All the guards in the Tower are called beefeaters , the literal translation means “meat-eater.” This interesting nickname stuck in the 15th century. During the widespread famine of the common people, the Tower guards were always fed. Each of them received a huge piece of meat.

The deceased guards of the Tower are still buried in the cellars of the fortress chapel. It is very difficult to get into the elite caste of servants and castle guards. To do this, you need to serve at least 22 years in the armed forces of England. A medal for length of service and a rank of at least senior sergeant are also required.

With a guided tour of the Tower

The prim guards meet their visitors every morning at the main gate of the castle. Accompanied by them, you can take a walk around the fortress. Tourists are escorted along the path of the prisoners who entered the Tower. They will learn about the methods of protecting the fortress during the attack of the enemy.

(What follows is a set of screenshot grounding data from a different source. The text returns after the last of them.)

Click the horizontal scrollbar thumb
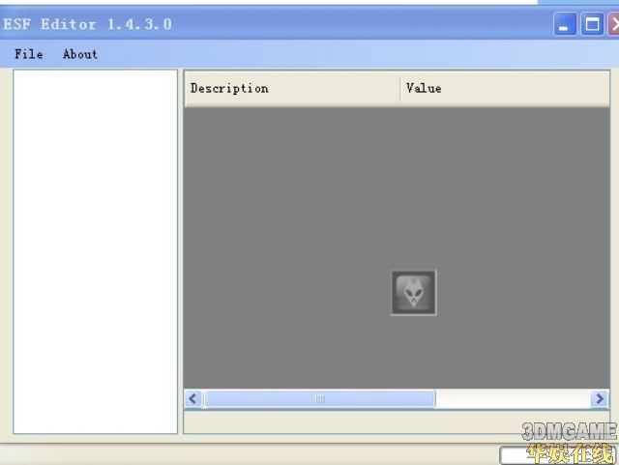Screen dimensions: 619x465 point(319,398)
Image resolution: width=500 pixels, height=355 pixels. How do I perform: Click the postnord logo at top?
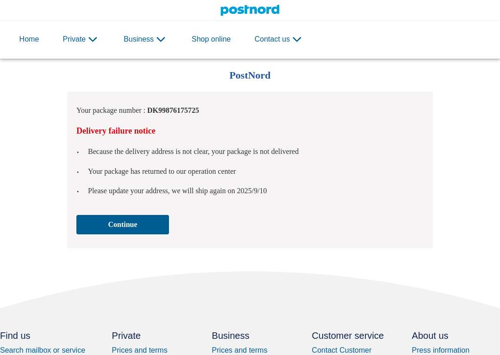(250, 10)

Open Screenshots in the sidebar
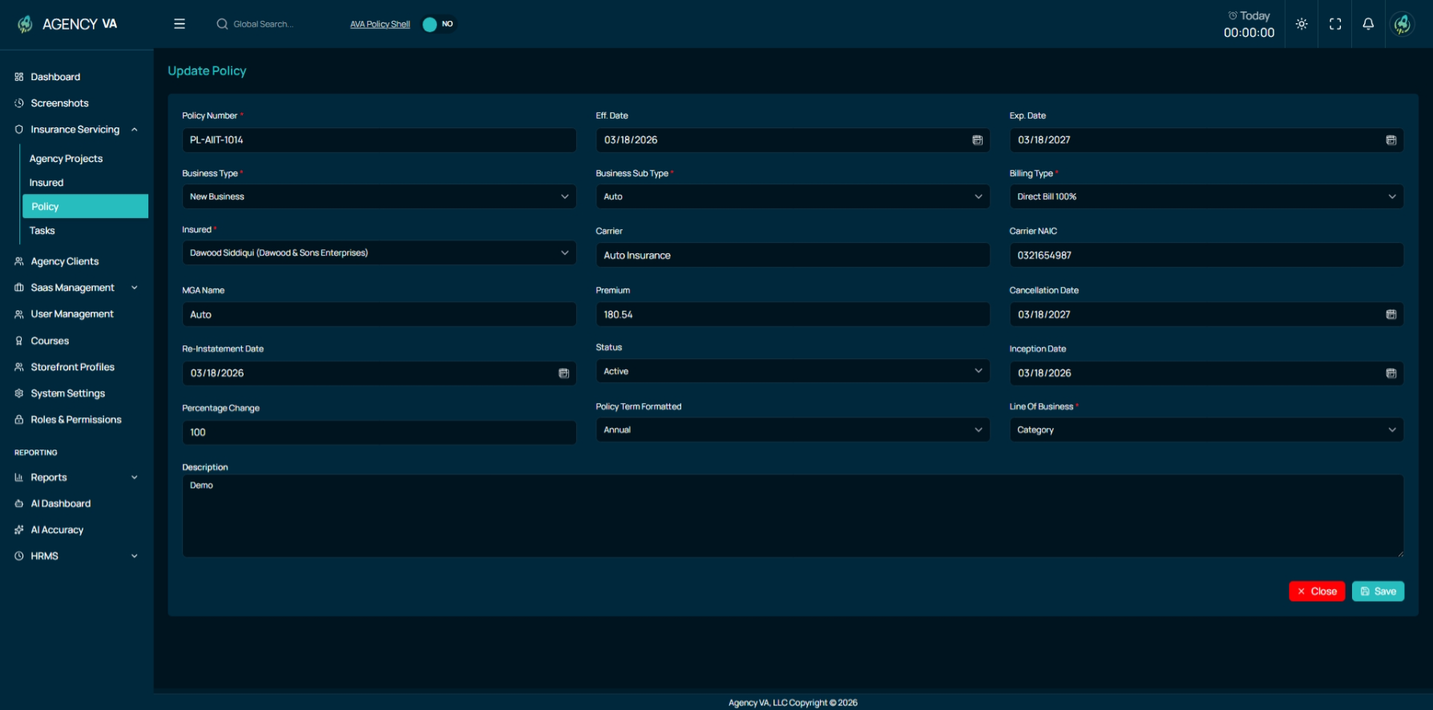point(59,103)

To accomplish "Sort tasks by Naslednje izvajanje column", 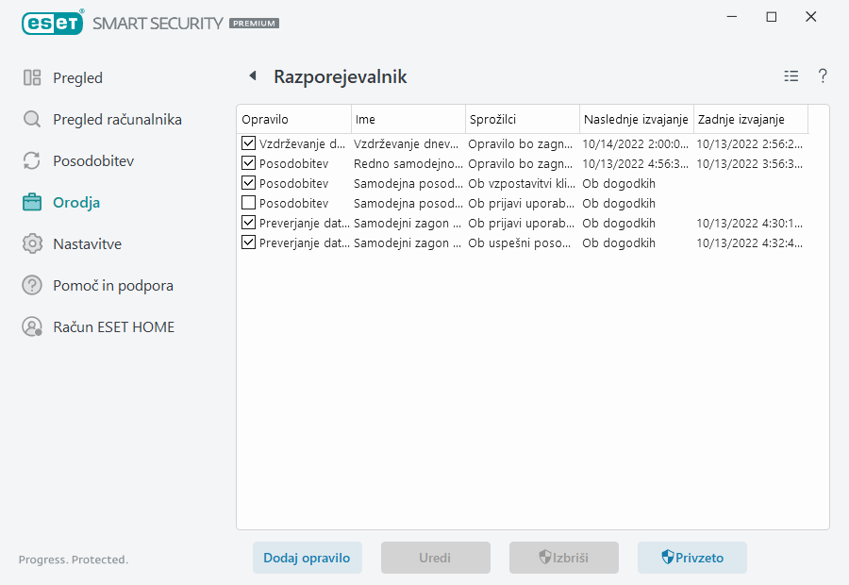I will [636, 119].
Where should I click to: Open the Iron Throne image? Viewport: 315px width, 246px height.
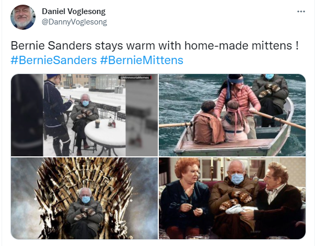(x=85, y=198)

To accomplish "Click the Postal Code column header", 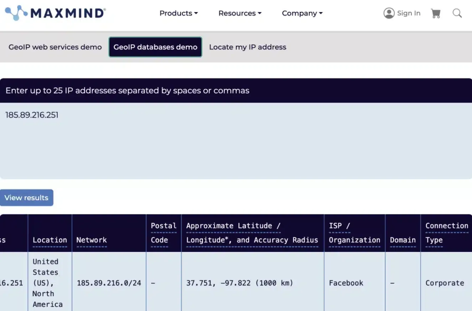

A visit to Tower Meadow is impressive. This is an eerie and at the same time beautiful place, where more than one thousand inhabitants of England parted with their lives.

Now a memorial complex has been built here. The names of the executed monarchs and the dates of their death are carved on a huge stone. Instruments for torturing prisoners make you shudder and remember what you see for a long time.

Nearby there is the cathedral church of St. Peter , where services are held for those executed at this place. During the day there is no overcrowding. Ghost legends haunt young people who are trying to catch the shadow of a flickering ghost in the camera lens.

When it gets dark outside the windows of the fortress, the service of tourists stops. It was at this time that ghosts became the masters of the gloomy casemate. The talkative guides, once again turning into impregnable sentinels, close the castle gates second by second, according to a tradition that has been going on for more than 7 centuries.

Living tradition

Every day for 700 years, an amazing ceremony called “The Queen’s Keys” has been held on the territory of the Tower. A mesmerizing sight appears before your eyes: massive walls, dim light of lanterns, heels of guards echoing in the silence, red uniforms and bear hats.

Every evening at 10 p.m. The Keeper of the Keys with a lantern in his hands, dressed in the clothes of the Tudor dynasty, leaves the Bloody Tower, the very place where the young heirs of King Edward were deprived of their lives. The Keeper of the Keys walks towards him. The guards close the main gate and walk under the arch of the Bloody Tower. The Keeper of the keys takes off his hat and says: “God save Queen Elizabeth!” Everyone answers: “Amen!”

The chief caretaker then takes the keys to the curfew, where they are kept until morning. This solemn ceremony of handing over and keeping the keys to the castle has never been interrupted for 700 years. Only once was she detained for half an hour in 1941 during a direct attack on the castle by German planes.

Entrance to the ceremony by invitation cards. They can be received by anyone who writes a letter 2 months in advance. The absolutely free ticket will kindly be mailed to you.

Suspension bridge

The Tower of London is visited by 2.5 million people annually, and each of them admires the grandiose building adjacent to the castle. This is a bridge with a unique design. 125 years have passed since its construction.

A suspended bridge with a drawbridge connects the pedestrian walkways of the castle towers. Today it is the cultural center of the city: art exhibitions are held in the aisles of the bridge, there is a permanent exhibition about the rich history of the castle.

Time has no power over the symbol of Great Britain. Still majestic and unshakable, the Tower is the property of kings and one of the residences.